Set your sights on the skies, but keep your focus straight ahead.

That was the message delivered by three guest speakers Thursday (March 24) as the College’s chapter of Women in Aviation International celebrated Women in Aviation Day. Together, lofty goals and laser-like attention to detail will help any would-be aviator succeed.

“If you have a goal, don’t look to the left or to the right,” said speaker Georgette Sgarro, assistant air traffic manager at Kennedy Airport. “Keep focused on your path.”

More than 75 students from Vaughn, August Martin High School in Jamaica and Middle School 226 in South Ozone Park attended the signature event of Vaughn’s Women in Aviation chapter on Thursday.
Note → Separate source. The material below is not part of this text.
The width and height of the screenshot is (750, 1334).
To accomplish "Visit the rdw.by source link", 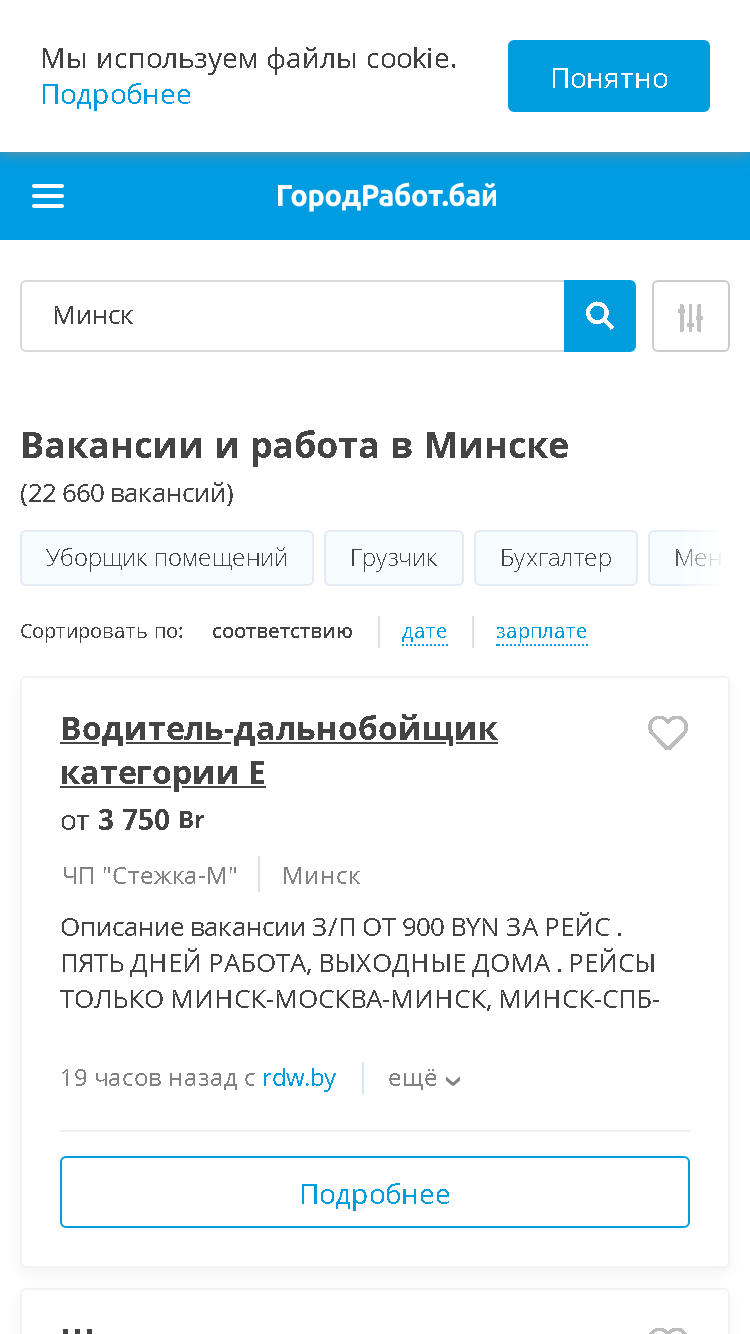I will pos(299,1079).
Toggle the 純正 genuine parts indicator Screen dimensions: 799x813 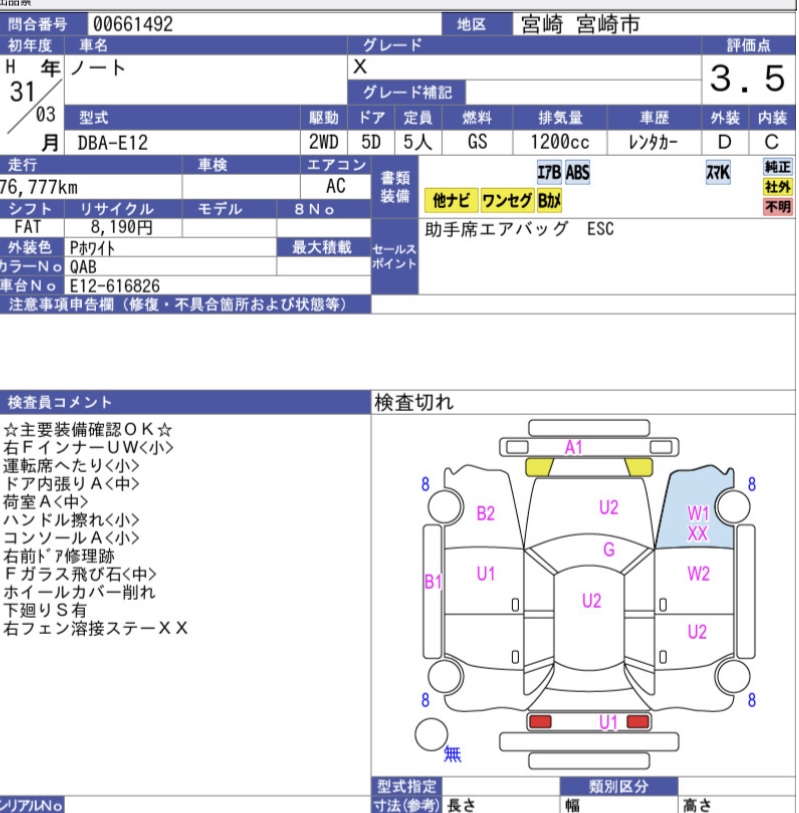pyautogui.click(x=777, y=167)
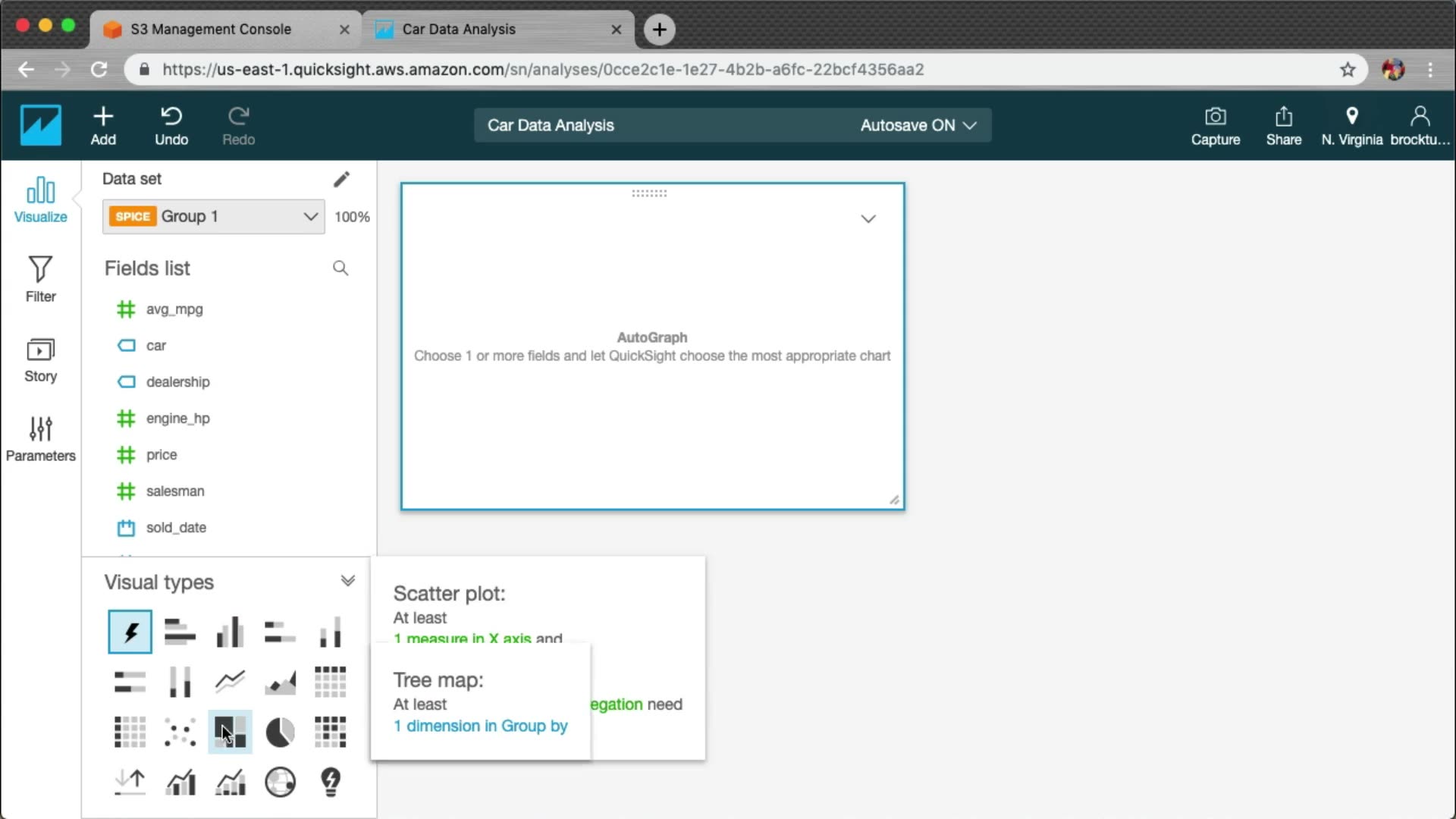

In addition to Sgarro, they were treated to the insights of two other aviation professionals — Maureen Patton, managing director of FedEx Express, the nation’s largest overnight transporter; and Denise Waters, an aviation mechanic, pilot and writer.

The high-school and middle-school students came at the invitation of Camila Turrieta, president of Vaughn’s Women in Aviation chapter and a graduate of August Martin and M.S. 226.

Patton began the discussion by describing her role as chief maintenance manager for FedEx’s fleet of 600 jets. A Navy veteran, she is the only female senior manager in FedEx aircraft maintenance.

“It’s been a challenge being a female in a male-dominated world,” Patton said. “But I’ve always believed that if you can dream it, you can achieve it. Education is important and so is picking a career at which you will have fun. I love my job and my career path.”

Sgarro took a most unconventional path to a top-level controller’s position. She began her career three decades ago as a secretary in the New York Common IFR Room, where she was exposed to the science of air traffic control. In 1982, she was hired as a controller at LaGuardia Airport and six years after that became the first female supervisor in the New York area.

She was joined as a panelist by Waters, president of the Association for Women in Aviation Maintenance and a two-time winner of the Air Race Classic, an annual women’s transcontinental race. Waters also competed in the 2001 London to Sydney, Australia Air Race.

Waters holds bachelor’s and master’s degrees in music education and came to aviation after 15 years as an executive in the telecommunications industry. She said she uses all of those skills in her new life as an aviator.

“I apply what I learned in those other disciplines to flying,” Waters said. “The discipline I needed to learn to play instruments I used to learn to fix a plane or fly a plane.”

denise_waters

Aviator and writer Denise Waters addresses Vaughn’s Women in Aviation chapter Thursday.